#### Task to complete:
Rewrite the lines from the line with "Viewport: 155px width, 189px" up to and including the line with "(x=235, y=161)", replacing "magnifier" with "magnifying glass" and changing nothing else.

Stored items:
______

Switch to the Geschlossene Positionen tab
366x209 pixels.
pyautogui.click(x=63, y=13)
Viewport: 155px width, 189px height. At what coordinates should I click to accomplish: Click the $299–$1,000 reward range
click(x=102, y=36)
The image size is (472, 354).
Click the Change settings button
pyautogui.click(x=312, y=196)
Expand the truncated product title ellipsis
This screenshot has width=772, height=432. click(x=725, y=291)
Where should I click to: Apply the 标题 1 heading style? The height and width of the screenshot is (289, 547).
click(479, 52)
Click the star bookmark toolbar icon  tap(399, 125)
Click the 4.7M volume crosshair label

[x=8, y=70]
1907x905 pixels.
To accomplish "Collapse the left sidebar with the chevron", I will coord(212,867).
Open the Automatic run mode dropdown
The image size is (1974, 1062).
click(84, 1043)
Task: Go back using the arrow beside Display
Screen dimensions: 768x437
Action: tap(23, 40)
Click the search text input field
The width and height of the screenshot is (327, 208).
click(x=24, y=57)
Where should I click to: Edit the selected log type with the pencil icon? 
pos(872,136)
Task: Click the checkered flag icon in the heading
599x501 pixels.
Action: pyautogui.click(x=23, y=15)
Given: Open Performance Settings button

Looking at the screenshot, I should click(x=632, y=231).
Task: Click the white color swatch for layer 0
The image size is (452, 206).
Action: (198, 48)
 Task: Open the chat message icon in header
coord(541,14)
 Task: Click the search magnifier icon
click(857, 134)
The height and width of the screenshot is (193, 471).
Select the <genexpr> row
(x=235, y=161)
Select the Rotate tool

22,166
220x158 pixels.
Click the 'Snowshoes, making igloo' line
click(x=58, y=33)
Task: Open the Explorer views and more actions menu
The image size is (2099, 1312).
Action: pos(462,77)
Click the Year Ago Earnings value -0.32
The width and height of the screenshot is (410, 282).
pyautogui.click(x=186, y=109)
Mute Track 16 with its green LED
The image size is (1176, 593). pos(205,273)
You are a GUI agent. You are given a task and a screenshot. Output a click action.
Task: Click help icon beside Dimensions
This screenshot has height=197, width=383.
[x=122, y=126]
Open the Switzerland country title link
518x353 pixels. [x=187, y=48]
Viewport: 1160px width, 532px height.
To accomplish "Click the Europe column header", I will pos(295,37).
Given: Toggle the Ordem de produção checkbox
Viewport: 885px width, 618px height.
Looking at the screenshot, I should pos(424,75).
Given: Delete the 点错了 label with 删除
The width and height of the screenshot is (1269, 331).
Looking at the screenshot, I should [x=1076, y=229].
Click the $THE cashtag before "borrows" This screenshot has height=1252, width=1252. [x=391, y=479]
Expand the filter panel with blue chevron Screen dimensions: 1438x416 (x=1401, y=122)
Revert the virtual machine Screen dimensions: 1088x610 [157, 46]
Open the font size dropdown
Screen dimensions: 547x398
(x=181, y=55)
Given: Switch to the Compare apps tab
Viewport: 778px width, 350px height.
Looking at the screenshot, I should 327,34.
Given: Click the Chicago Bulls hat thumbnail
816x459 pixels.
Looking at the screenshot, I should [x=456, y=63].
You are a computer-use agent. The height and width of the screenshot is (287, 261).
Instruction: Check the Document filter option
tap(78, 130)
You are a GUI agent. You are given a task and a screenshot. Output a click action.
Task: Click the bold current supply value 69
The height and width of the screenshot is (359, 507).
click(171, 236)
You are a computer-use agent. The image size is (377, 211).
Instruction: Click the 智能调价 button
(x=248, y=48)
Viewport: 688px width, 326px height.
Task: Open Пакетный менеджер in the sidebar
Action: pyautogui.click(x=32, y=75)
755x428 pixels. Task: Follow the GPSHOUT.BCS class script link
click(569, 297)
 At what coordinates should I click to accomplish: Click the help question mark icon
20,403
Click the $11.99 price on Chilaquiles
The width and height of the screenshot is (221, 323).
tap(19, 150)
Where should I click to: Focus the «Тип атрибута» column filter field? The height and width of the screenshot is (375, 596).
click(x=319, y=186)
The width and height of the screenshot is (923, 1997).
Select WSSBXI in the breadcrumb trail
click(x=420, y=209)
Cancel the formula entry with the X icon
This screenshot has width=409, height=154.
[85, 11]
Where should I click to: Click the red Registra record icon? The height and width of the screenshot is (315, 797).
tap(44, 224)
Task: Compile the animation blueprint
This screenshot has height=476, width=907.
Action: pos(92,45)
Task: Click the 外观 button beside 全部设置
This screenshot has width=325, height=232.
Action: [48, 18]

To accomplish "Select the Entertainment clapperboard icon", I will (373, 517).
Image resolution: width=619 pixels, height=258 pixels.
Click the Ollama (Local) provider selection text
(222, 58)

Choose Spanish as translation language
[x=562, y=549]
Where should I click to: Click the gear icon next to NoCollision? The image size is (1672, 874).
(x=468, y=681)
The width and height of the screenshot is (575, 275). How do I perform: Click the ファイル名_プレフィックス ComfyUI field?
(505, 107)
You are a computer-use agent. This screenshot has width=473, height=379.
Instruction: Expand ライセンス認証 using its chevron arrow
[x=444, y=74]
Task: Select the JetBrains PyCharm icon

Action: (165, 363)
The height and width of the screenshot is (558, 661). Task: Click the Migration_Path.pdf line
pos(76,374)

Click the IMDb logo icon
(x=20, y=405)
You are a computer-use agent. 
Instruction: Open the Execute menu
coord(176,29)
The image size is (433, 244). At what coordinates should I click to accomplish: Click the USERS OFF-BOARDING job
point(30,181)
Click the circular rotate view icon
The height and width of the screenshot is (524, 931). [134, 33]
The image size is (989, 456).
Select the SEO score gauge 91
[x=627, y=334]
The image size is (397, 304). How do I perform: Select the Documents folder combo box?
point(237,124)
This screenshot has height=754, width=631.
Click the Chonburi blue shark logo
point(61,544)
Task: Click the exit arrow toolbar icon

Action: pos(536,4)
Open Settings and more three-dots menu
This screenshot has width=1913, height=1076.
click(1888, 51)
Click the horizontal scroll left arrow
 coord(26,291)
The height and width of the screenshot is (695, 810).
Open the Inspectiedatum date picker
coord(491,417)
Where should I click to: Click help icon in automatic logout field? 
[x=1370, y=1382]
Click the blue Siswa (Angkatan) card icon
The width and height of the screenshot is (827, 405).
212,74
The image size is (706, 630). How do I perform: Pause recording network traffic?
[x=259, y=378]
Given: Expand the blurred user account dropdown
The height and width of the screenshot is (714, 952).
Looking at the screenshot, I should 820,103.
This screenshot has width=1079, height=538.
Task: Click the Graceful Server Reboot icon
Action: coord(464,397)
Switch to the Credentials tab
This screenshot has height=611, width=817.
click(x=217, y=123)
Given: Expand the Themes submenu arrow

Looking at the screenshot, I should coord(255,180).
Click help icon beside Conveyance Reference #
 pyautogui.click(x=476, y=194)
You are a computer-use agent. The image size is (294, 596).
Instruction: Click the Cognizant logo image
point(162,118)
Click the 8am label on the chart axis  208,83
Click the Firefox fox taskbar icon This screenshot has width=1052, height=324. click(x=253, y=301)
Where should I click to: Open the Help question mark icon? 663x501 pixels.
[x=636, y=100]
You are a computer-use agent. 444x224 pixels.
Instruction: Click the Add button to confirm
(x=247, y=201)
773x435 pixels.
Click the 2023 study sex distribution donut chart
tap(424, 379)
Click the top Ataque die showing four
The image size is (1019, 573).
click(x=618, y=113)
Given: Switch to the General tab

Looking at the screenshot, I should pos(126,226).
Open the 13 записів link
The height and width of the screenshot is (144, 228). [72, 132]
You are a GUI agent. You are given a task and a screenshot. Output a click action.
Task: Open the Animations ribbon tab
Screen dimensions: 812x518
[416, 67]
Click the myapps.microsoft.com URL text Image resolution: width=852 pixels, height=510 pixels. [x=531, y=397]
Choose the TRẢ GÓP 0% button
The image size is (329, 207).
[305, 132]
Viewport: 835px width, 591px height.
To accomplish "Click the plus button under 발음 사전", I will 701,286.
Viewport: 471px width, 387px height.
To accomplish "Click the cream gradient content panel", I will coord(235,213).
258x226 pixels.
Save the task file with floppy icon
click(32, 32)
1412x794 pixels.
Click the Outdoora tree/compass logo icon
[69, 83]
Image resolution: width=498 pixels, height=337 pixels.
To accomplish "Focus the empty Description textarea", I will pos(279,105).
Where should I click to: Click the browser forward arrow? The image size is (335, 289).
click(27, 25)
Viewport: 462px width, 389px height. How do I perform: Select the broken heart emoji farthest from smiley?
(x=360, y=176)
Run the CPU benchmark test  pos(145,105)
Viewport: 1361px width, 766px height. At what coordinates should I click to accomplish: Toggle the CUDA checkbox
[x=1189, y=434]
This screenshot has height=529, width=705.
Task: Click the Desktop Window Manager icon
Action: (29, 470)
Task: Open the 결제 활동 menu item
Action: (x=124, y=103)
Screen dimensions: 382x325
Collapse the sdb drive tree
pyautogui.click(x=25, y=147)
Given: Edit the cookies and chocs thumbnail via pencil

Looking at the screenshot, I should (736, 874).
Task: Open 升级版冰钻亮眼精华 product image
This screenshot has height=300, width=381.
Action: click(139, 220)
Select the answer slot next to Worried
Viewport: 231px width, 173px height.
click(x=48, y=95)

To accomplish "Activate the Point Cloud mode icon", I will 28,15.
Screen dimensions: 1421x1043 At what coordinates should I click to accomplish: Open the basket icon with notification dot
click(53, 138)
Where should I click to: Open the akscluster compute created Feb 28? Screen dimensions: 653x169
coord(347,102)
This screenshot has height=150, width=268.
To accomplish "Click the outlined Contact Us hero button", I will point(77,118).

______

#### Exercise output:
Viewport: 155px width, 189px height. At what coordinates should I click to accomplish: Click the $299–$1,000 reward range
click(x=102, y=36)
The image size is (472, 354).
Click the Change settings button
pyautogui.click(x=312, y=196)
Expand the truncated product title ellipsis
This screenshot has width=772, height=432. click(x=725, y=291)
Where should I click to: Apply the 标题 1 heading style? The height and width of the screenshot is (289, 547).
click(479, 52)
Click the star bookmark toolbar icon  tap(399, 125)
Click the 4.7M volume crosshair label

[x=8, y=70]
1907x905 pixels.
To accomplish "Collapse the left sidebar with the chevron", I will coord(212,867).
Open the Automatic run mode dropdown
The image size is (1974, 1062).
click(84, 1043)
Task: Go back using the arrow beside Display
Screen dimensions: 768x437
Action: tap(23, 40)
Click the search text input field
The width and height of the screenshot is (327, 208).
click(x=24, y=57)
Where should I click to: Edit the selected log type with the pencil icon? 
pos(872,136)
Task: Click the checkered flag icon in the heading
599x501 pixels.
Action: pyautogui.click(x=23, y=15)
Given: Open Performance Settings button

Looking at the screenshot, I should click(x=632, y=231).
Task: Click the white color swatch for layer 0
The image size is (452, 206).
Action: (198, 48)
 Task: Open the chat message icon in header
coord(541,14)
 Task: Click the search magnifying glass icon
click(857, 134)
The height and width of the screenshot is (193, 471).
Select the <genexpr> row
(x=235, y=161)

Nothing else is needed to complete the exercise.